There were showers on and off for a while, and Aaron looked particularly pro with his pocket-banana.
(Is that a banana in your pocket, or are you happy to be riding a Moots?)
When we turned left on Twombly to head back east to DeKalb, the sky looked pretty ominous. These pictures do not do it justice…it started to dump.
Looking at the constant spatter of raindrops in those puddles should give you some idea of what it was like. My favorite part of the above picture: how unfazed those dudes look. McKayla Maroney is not impressed.
It was raining hard enough that the road was just water.

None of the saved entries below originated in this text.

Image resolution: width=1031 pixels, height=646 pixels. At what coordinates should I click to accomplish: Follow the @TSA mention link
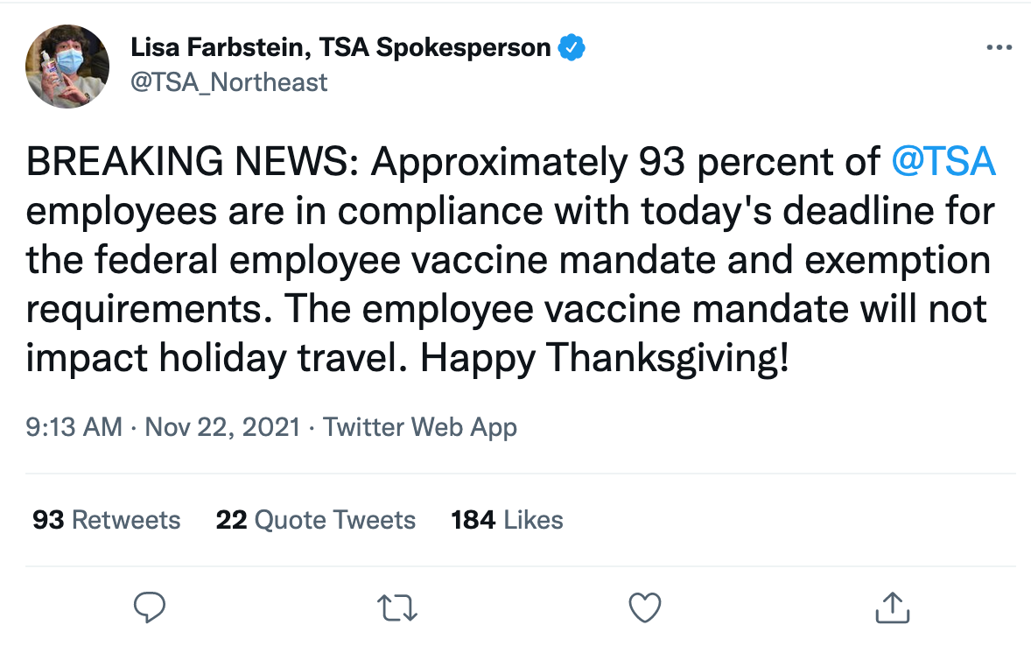[943, 163]
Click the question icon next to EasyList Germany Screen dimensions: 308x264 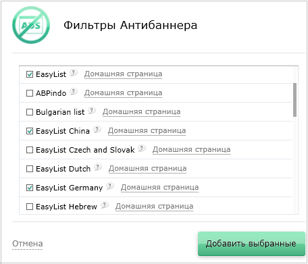pos(110,186)
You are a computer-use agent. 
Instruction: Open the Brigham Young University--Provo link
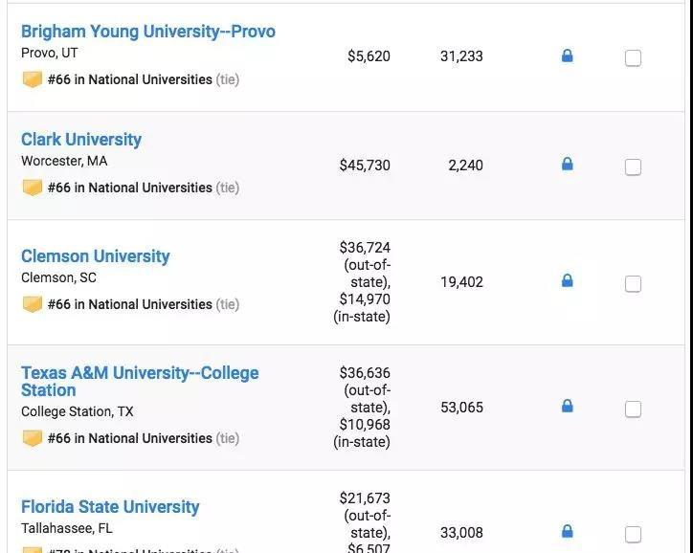(148, 32)
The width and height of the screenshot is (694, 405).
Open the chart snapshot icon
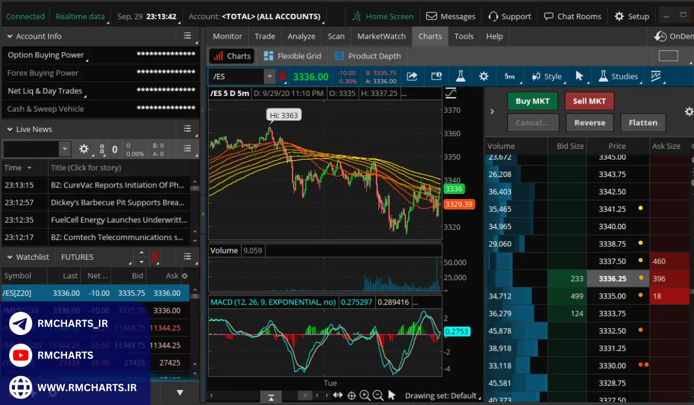[435, 76]
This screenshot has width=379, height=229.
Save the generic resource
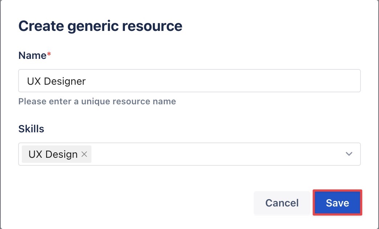coord(337,203)
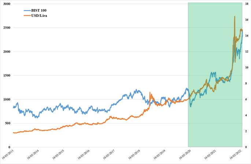Select the 3000 left axis tick label
Image resolution: width=251 pixels, height=164 pixels.
click(7, 4)
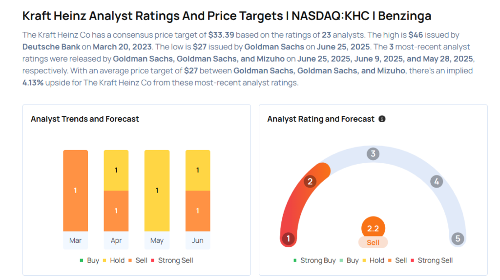
Task: Toggle Strong Buy legend in Rating chart
Action: tap(314, 260)
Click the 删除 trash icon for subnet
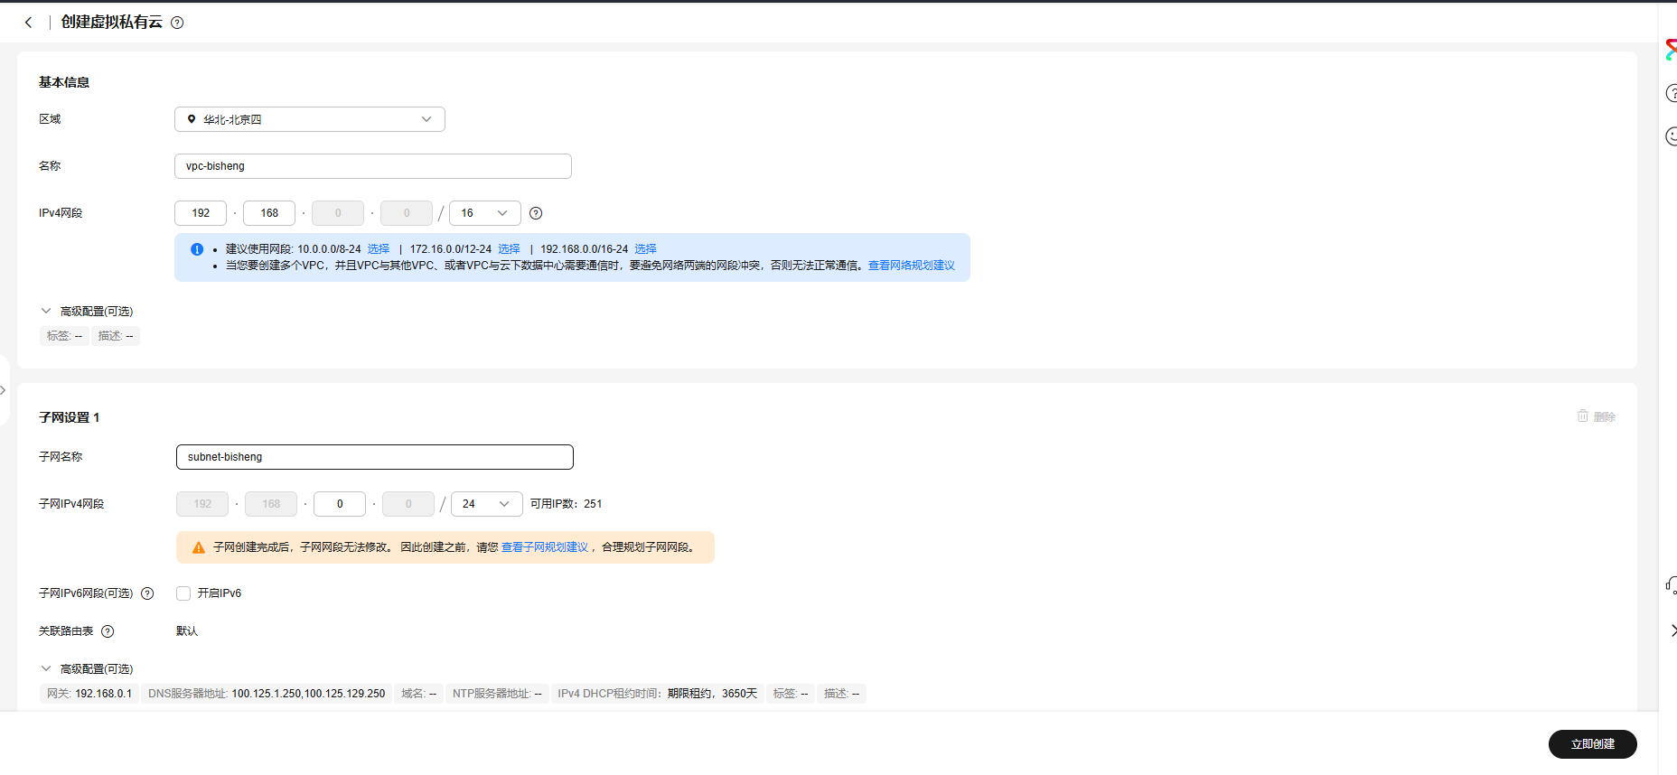 click(1583, 416)
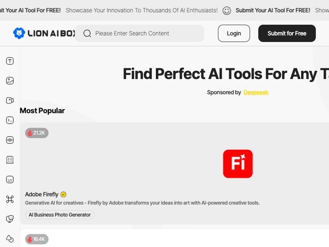Open the Command symbol category icon

[10, 199]
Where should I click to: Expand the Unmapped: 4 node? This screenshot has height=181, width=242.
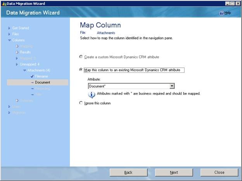point(17,64)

When Twombly turned to gravel, there was water across the whole road. It was just like a Rapha video, minus the video cameras, attractive models, and expensive clothing. We were drenched. You can only get so wet, and we got there–to all of the way, fully, fully wet. 100% wetness achieved.
I ended up with 80 miles and 2,600 feet of climbing on the day. Our morning loop with the bigger group averaged around 16 mph. By the time we were back to DeKalb, the average speed was nearly 18. Including the downpours, the gravel, and all of the ‘fun’. Yup–we were hauling.
Lenny and Nevdal are amazingly strong riders. I have no idea how hard they were working, but I was maxed out. I had nothing left…when we were pacelining, I was pulling until I was spent–which varied between 6/10 and a mile. (I was watching the mileage to make sure I was at least pulling 6/10 at a shot). That was all I could do…and then hop back on the tail and try not to get dropped. It was a hard ride.
My wife asked me if it was fun. I was telling her how hard it was, and how worked over I was, and she asked why I did it. It’s an excellent question, and it’s really hard to answer.
During the ride, were there times that I wanted to give up? To get dropped? Yes.
During the ride, were there times that I had wished it was over? Honestly, yes.
When it was done, was I happy to have finished, and to have ridden strong? Yes.
But is it all really about feeling good about it when it’s over? No–that’s really doing the ride a disservice. Riding is something bigger. The morning’s scenery was beautiful. The adventure of the ride through the rain was remarkable. Finishing that ride and knowing that it made me stronger for the next ride is rewarding. The camaraderie of going through conditions like that with friends is beyond description. Was it fun? Absolutely. No, but absolutely yes. At times. Overall. Except when it wasn’t. Yes.
Would I do it again? In a heartbeat.